== Work required ==
State the number of lines in the listing below that contain the word "will", and nothing besides.

== Available data ==

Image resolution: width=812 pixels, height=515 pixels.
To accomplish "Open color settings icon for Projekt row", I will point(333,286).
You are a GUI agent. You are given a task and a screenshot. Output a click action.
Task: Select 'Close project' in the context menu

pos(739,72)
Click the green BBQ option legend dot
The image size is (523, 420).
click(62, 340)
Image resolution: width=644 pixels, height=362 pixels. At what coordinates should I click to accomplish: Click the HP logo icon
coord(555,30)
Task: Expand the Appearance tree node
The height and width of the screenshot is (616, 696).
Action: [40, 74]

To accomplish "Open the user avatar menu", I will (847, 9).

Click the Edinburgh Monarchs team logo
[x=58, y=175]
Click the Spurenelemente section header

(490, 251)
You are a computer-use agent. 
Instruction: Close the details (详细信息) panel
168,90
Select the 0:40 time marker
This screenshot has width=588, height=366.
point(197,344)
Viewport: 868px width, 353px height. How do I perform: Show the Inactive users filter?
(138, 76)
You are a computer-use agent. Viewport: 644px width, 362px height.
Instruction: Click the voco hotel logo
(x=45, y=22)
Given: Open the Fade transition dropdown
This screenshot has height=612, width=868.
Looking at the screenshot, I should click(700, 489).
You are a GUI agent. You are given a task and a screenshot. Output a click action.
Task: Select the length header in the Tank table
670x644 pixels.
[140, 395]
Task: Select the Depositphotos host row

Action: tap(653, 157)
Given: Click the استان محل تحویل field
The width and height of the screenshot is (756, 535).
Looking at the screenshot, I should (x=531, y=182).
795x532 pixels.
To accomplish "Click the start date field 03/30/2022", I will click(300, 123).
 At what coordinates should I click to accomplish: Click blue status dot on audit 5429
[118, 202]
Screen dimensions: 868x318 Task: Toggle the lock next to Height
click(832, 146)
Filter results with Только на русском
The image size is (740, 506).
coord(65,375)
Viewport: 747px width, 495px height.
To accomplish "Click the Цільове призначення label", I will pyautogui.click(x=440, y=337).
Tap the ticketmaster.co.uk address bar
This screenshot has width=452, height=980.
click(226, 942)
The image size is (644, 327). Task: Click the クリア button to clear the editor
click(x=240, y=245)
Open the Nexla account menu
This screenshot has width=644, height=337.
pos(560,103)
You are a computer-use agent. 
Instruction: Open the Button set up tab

== Response for this exercise ==
4